Exercise directions
An exact transcription is needed of the lines below from the one with "The image size is (1366, 768). Task: Unmute" through the one with "Given: Toggle the", with no other lines and no pictures.
━━━━━ Data to use
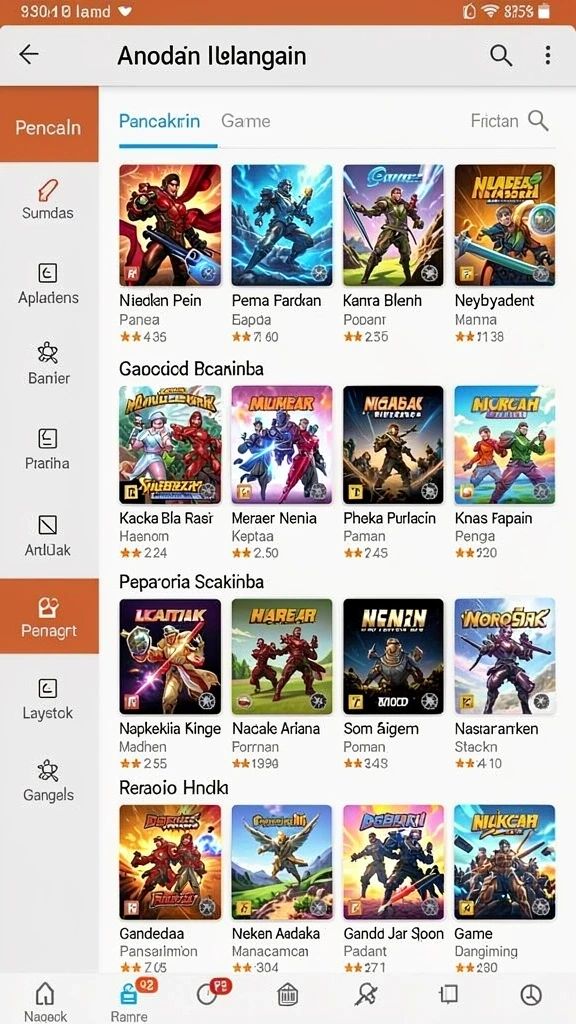Screen dimensions: 576x1024
Task: Tap the back arrow in header
Action: coord(29,55)
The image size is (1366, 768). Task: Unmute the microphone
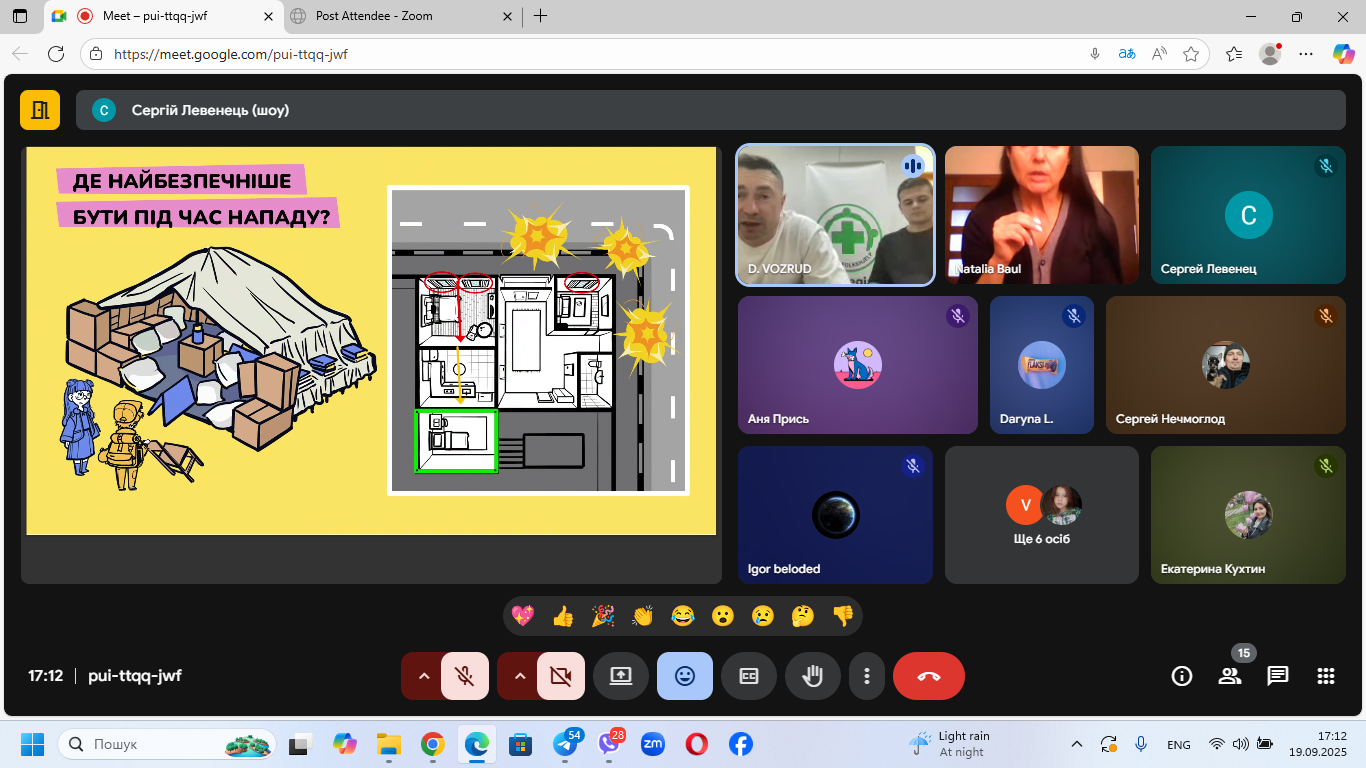point(465,676)
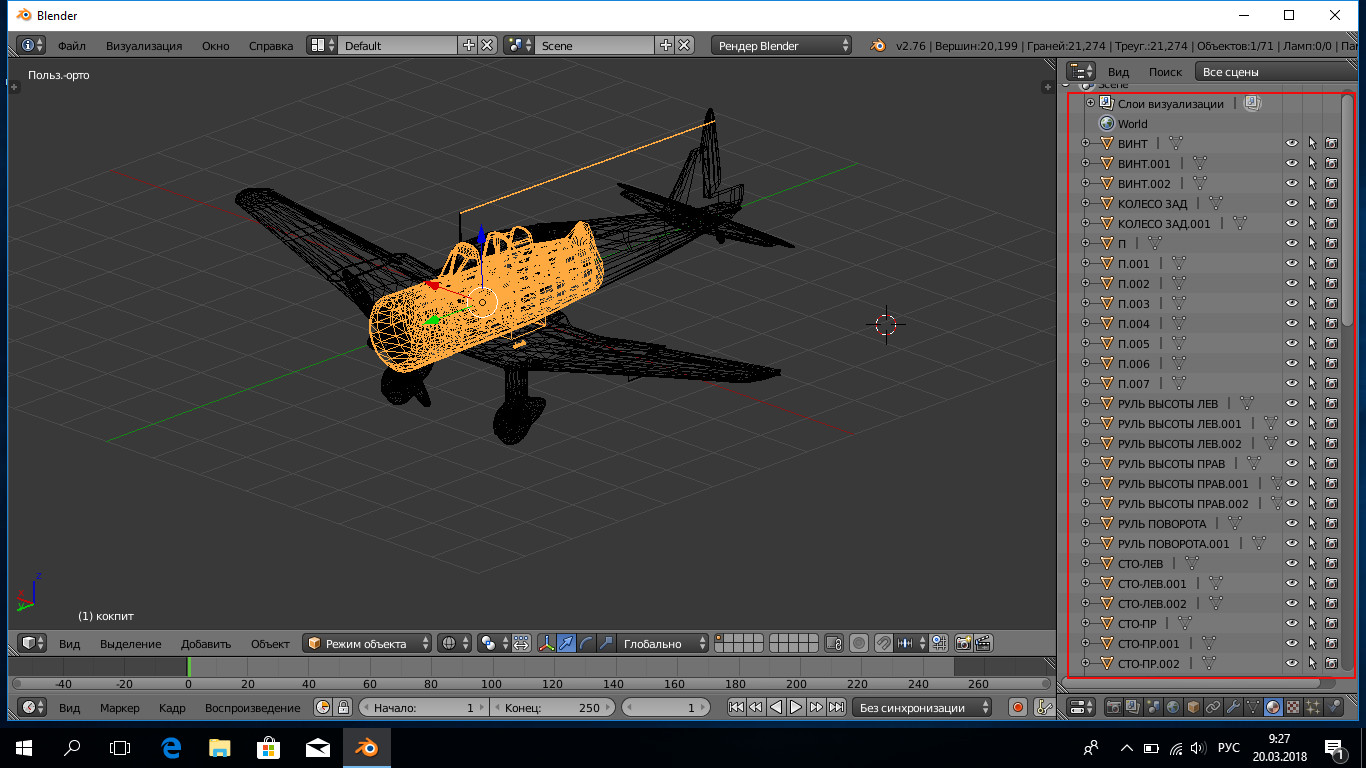The image size is (1366, 768).
Task: Open the Режим объекта mode dropdown
Action: [x=368, y=644]
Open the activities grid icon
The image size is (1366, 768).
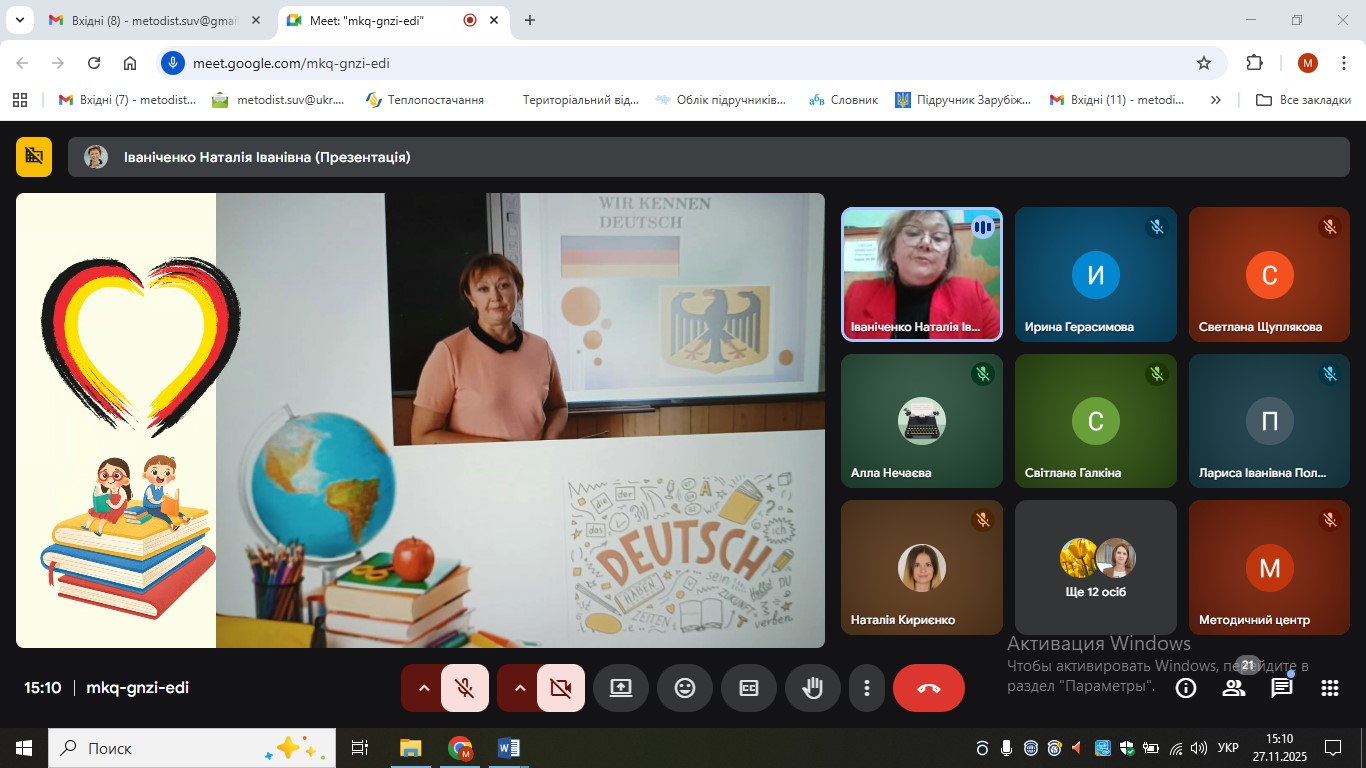click(x=1330, y=688)
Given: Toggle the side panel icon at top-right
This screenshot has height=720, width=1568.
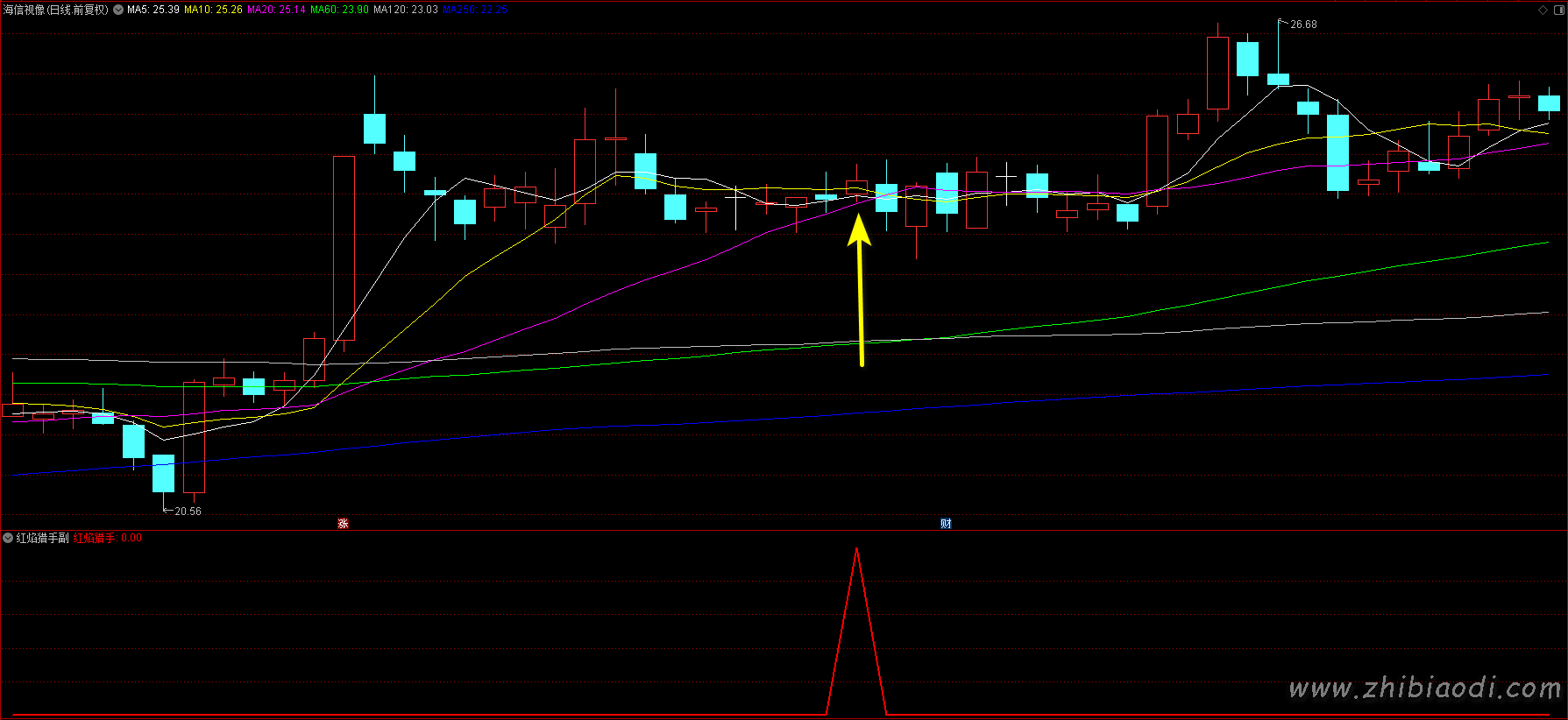Looking at the screenshot, I should coord(1557,10).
━━━━━━━━━━
Solution to this task
The image size is (1366, 768). Task: Unmute the microphone
point(465,676)
The image size is (1366, 768).
Task: Open the Режим объекта mode dropdown
Action: [x=368, y=644]
Open the activities grid icon
The image size is (1366, 768).
click(x=1330, y=688)
Given: Toggle the side panel icon at top-right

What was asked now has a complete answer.